Strategic Rationale and Financial Benefits
The World’s Largest Independent Sell-Side
Advertising Platform: The combination of Rubicon Project’s
programmatic scale and expertise with Telaria’s leadership in CTV
technology and premium partnerships, will create the world’s
largest independent sell-side advertising platform. The result will
enable publishers to monetize across all auction types and formats
including CTV, desktop display, video, audio, and mobile. Together,
the combined company will offer publishers a transparent
alternative that supports the open internet and provides more
control over how they manage their businesses.
Positioned to Capture the Growing CTV
Opportunity: CTV is the fastest-growing digital medium, and
an increasing amount of CTV viewing is ad-supported. CTV offers
advertisers the premium environment of television and the enhanced
marketing capabilities of digital media. As with all digital media,
CTV advertising is poised to be almost entirely programmatically
transacted in the near future. Driven by Telaria’s leading market
position and technology expertise, the combination of the two
companies will provide additional engineering and sales resources,
a broader geographic footprint and deeper financial assets to seize
the CTV opportunity -- to the benefit of our customers and in
support of a thriving open internet.
An Essential Omnichannel Partner for
Buyers: The combination of Rubicon Project and Telaria will
create an essential omnichannel partner for buyers to reach their
target audiences, across all formats and devices, anywhere in the
world. The result will be an optimized supply path across CTV,
desktop display, video, audio, and mobile, committed to exceptional
client service, industry-leading transparency, robust support for
identity solutions and brand-safe, fraud-free premium
inventory.
Uniquely Positioned to Serve Global
Publishers: Rubicon Project and Telaria have complementary
domestic and international footprints with strengths across the
Americas, EMEA and APAC. In North America, the combined company
will have strong technology and operations based in Los Angeles,
New York and Silicon Valley. Together, the global company will have
offices in 11 countries with trusted relationships with the world’s
leading buyers and sellers.
Combining Similar Cultures:
Combined, Rubicon Project and Telaria will have more than 600
employees and contractors in 19 cities. Both companies are proud of
their strong, employee-centric, client-focused corporate cultures.

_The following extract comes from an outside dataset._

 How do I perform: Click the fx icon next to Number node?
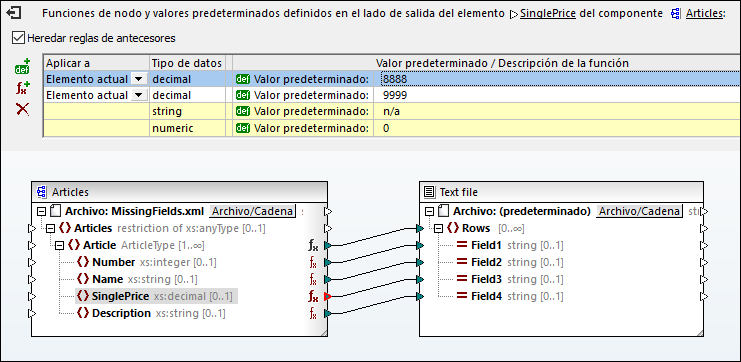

Rubicon Project and Telaria each recognize its employees are the
most significant contributors to its success, and will work to
preserve and enhance that commitment as a combined entity.
Stronger Combined Financial
Profile: The combined company will have diversified revenue
streams, substantial Adjusted EBITDA and a strong balance sheet
with approximately $150 million in cash and no debt based on
September 30, 2019 balances. The merger creates both revenue and
cost synergies, with expected annual run rate cost synergies of
approximately $15-20 million. Lastly, we expect that the combined
company will have substantial operating leverage resulting in
attractive Adjusted EBITDA margins.
Transaction Details
Under the terms of the merger agreement, each share of Telaria
common stock issued and outstanding as of the effective time of the
Merger will be converted into the right to receive 1.082 shares of
Rubicon Project common stock (and, if applicable, cash in lieu of
fractional shares) less any applicable withholding taxes.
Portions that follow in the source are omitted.